By Main Street Sentinel Staff
Michigan Governor Gretchen Whitmer’s proposed budget would deliver huge new tax cuts to seniors. Whitmer recently outlined a plan to cut taxes on public pensions and reinstate deductions for private retirement income, saying that the changes would put money back into the pockets of retirees and help them afford essentials like prescriptions, rent, utilities, and car payments.

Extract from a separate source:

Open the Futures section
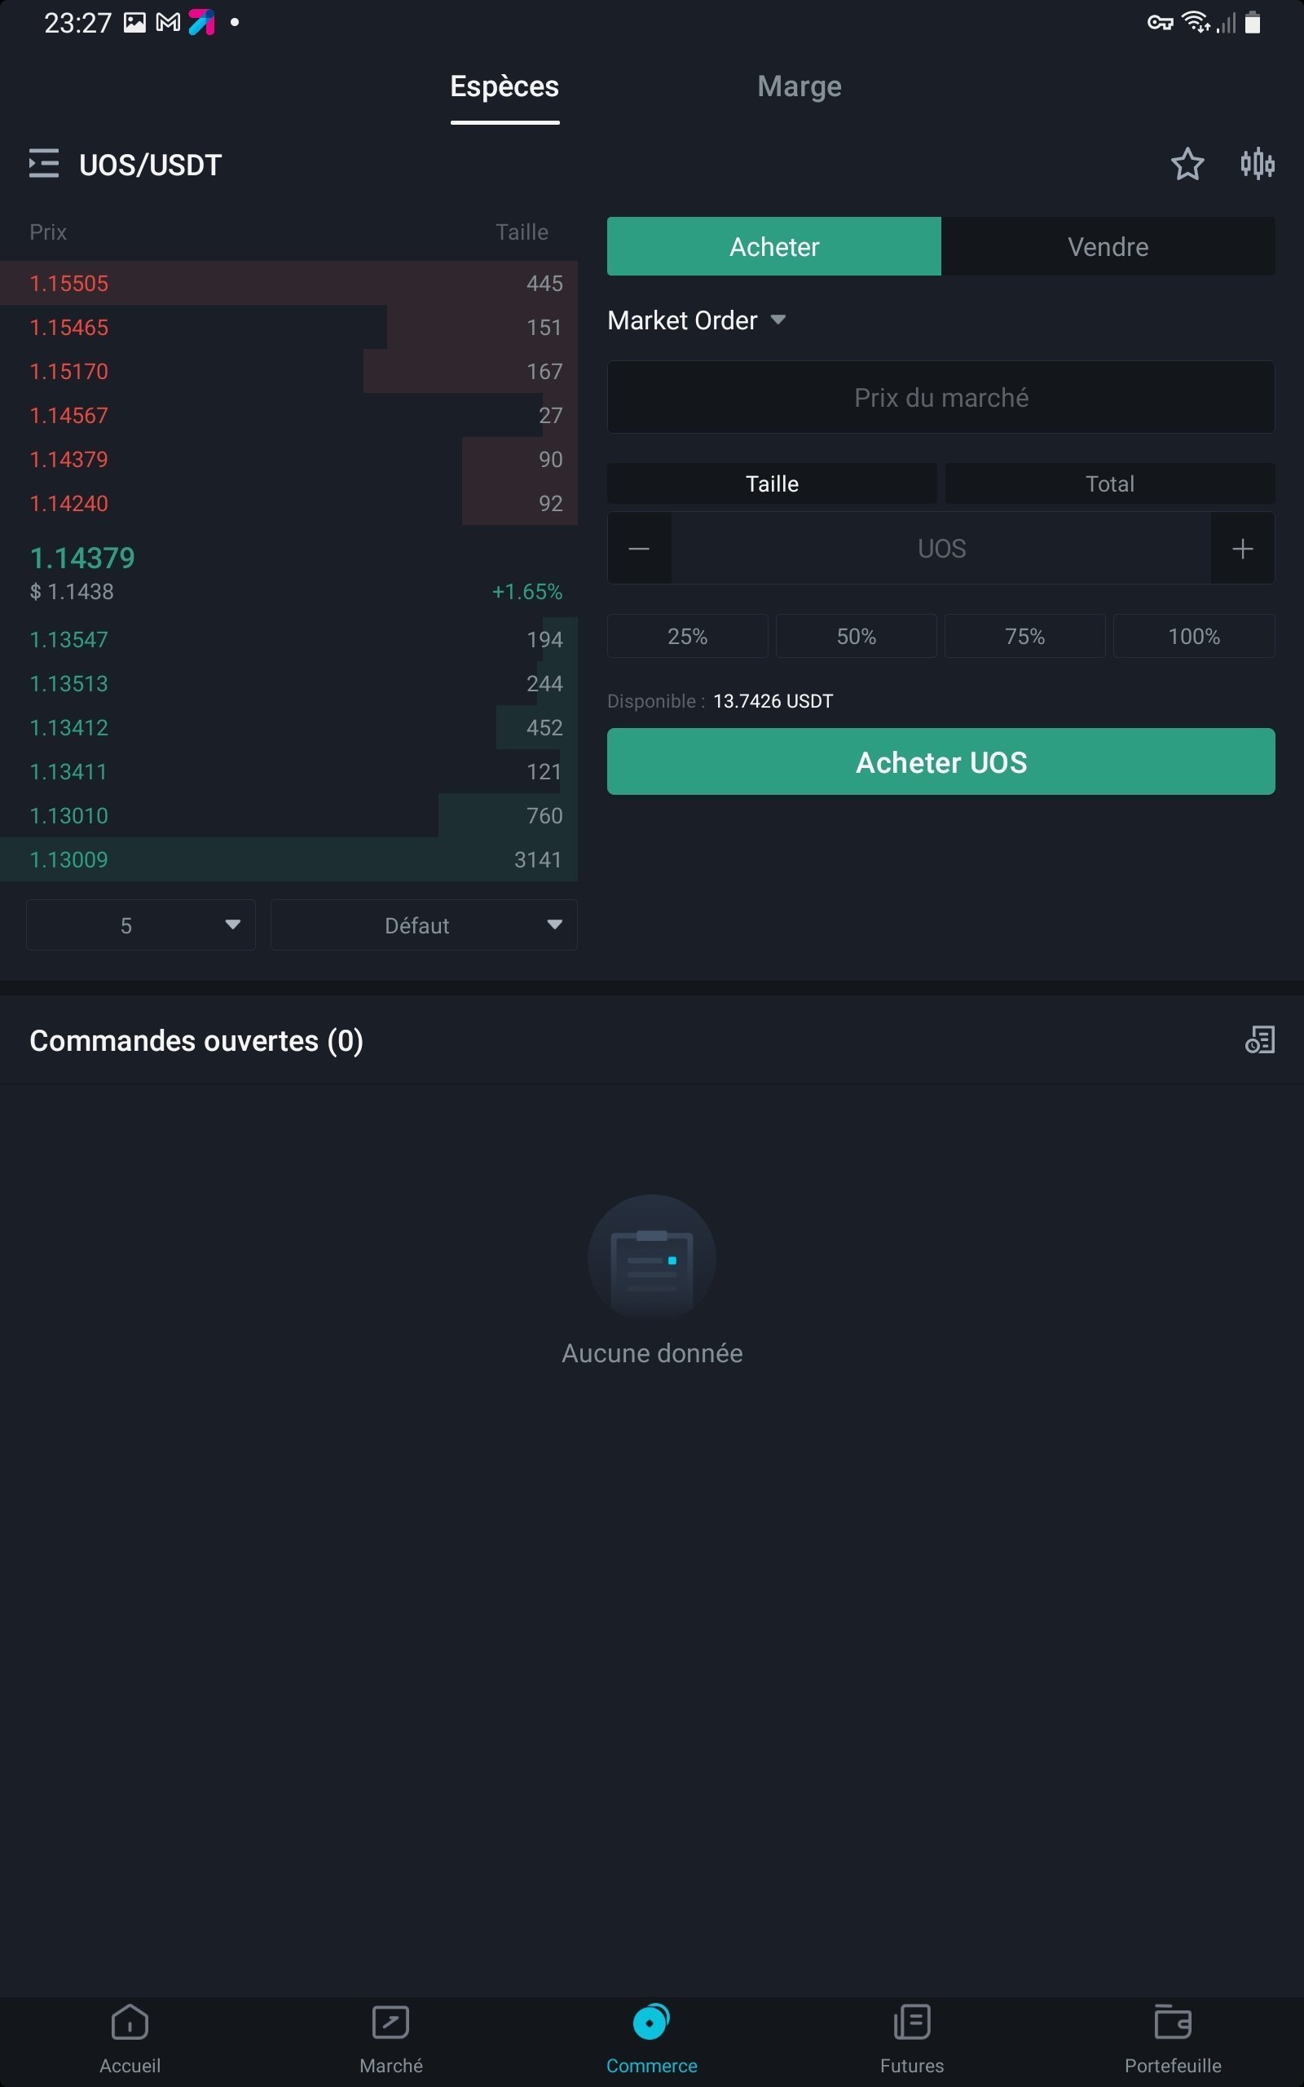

The Detroit Free Press reported that the tax cuts on private pensions would be phased in over three years, starting with a 25 percent reduction for retirees age 65 and older, with age eligibility decreasing until the plan is fully implemented in 2025. Once in place, the plan would save roughly 500,000 seniors about $1,000 annually. Whitmer’s plan would also restore tax deductions for other retirement income, including private pensions, IRAs, and 401ks.
AARP Michigan Director Paula D. Cunningham said: “We support the governor’s call to phase out the retirement tax that so egregiously pulled the rug out from under a large swath of retirees who planned and counted on a pension not diminished by taxation.”
She continued: “Michiganders who have worked hard, played by the rules and paid their dues deserve to retire with dignity, but too many have been forced to go back to work to pay the bills. We urge state legislators to do the right thing by repealing this law and help build Michigan’s reputation as the first ‘age-friendly’ state in the Midwest.”